Michael Faraday’s Laws of Electromagnetic Induction
Faraday’s Laws of Electromagnetic Induction were formulated by the British scientist Michael Faraday in the early 19th century. Faraday conducted groundbreaking experiments that laid the foundation for our understanding of electromagnetism and the relationship between electricity and magnetism.
The story of Faraday’s Laws began in the 1820s when Faraday began to study the work of earlier scientists, such as Hans Christian Oersted, who discovered that an electric current could create a magnetic field. Inspired by Oersted’s findings, Faraday sought to explore the reciprocal relationship—whether a magnetic field could induce an electric current.
In 1831, Faraday conducted a pivotal experiment known as the “magnetic induction experiment.” He used a coil of wire connected to a galvanometer (a device to detect electric currents) and moved a permanent magnet inside the coil. He observed that whenever there was relative motion between the magnet and the coil, a momentary current would flow through the wire. When he moved the magnet away or toward the coil, the galvanometer indicated that a current was induced, but the direction of the current depended on the direction of the motion (approaching or receding). From this experiment, Faraday formulated his first law of electromagnetic induction.

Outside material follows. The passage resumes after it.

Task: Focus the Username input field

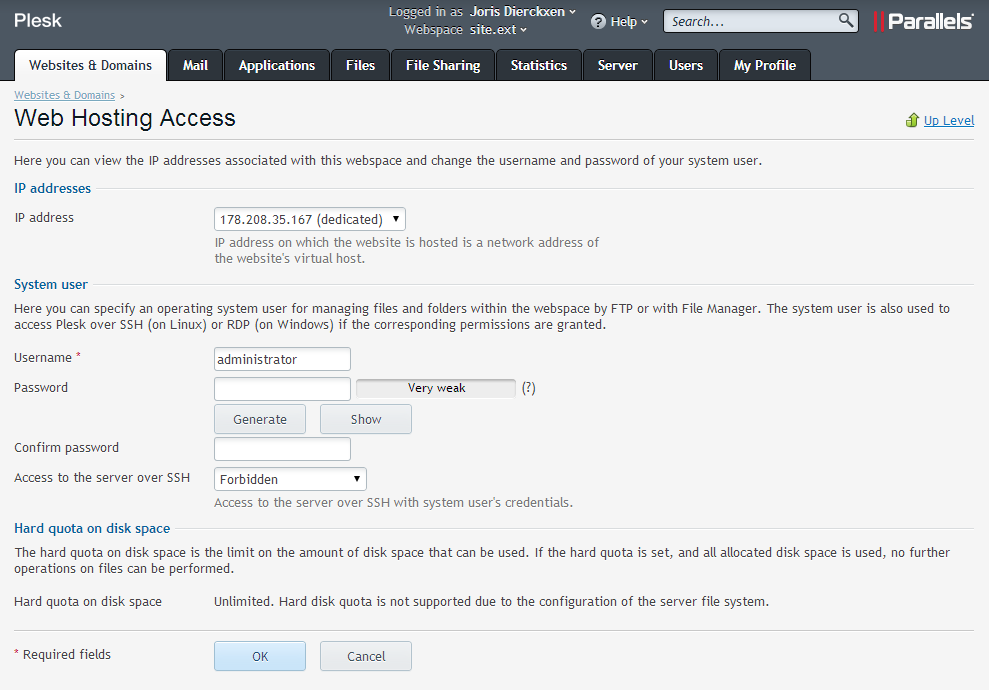Action: (x=282, y=359)
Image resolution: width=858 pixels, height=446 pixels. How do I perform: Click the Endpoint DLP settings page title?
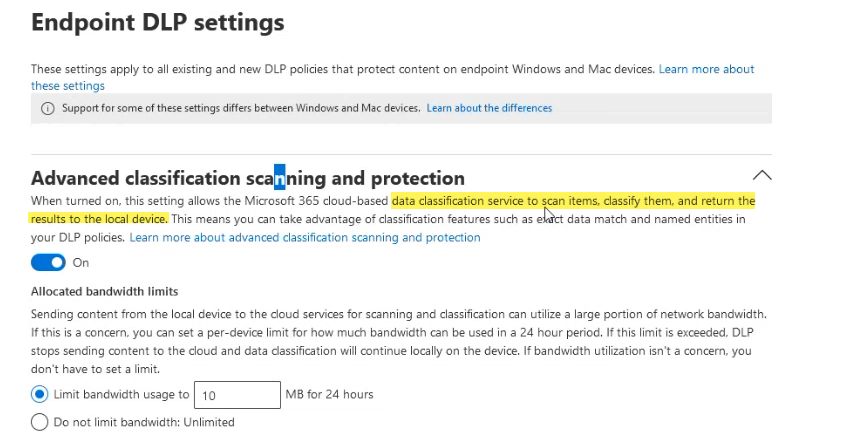pos(158,23)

Faraday’s investigations didn’t stop there. In his subsequent experiments, he made another significant discovery. In 1831, he wrapped two separate coils of wire around an iron ring and connected one of the coils to a battery. When he passed a current through this coil, he noticed that it produced a magnetic field, which, in turn, induced a current in the other coil—despite the lack of direct electrical connection between them. Through this experiment, Faraday formulated his second law of electromagnetic induction.
What is called Electromagnetic Induction?
Electromagnetic induction refers to the interaction between a magnetic field and an electric circuit, resulting in the generation of an electromotive force (EMF).
Faraday’s First Law of Electromagnetic Induction
Whenever there is a change in the magnetic flux linking with a conductor or coil, it results in the induction of an electromotive force (EMF) in the conductor or coil. This phenomenon is known as induced EMF, and it leads to the circulation of current in the circuit, known as induced current if the circuit is closed.
Faraday’s Second Law of Electromagnetic Induction
The magnitude of the induced EMF depends on the rate of change of flux that is linked with the coil.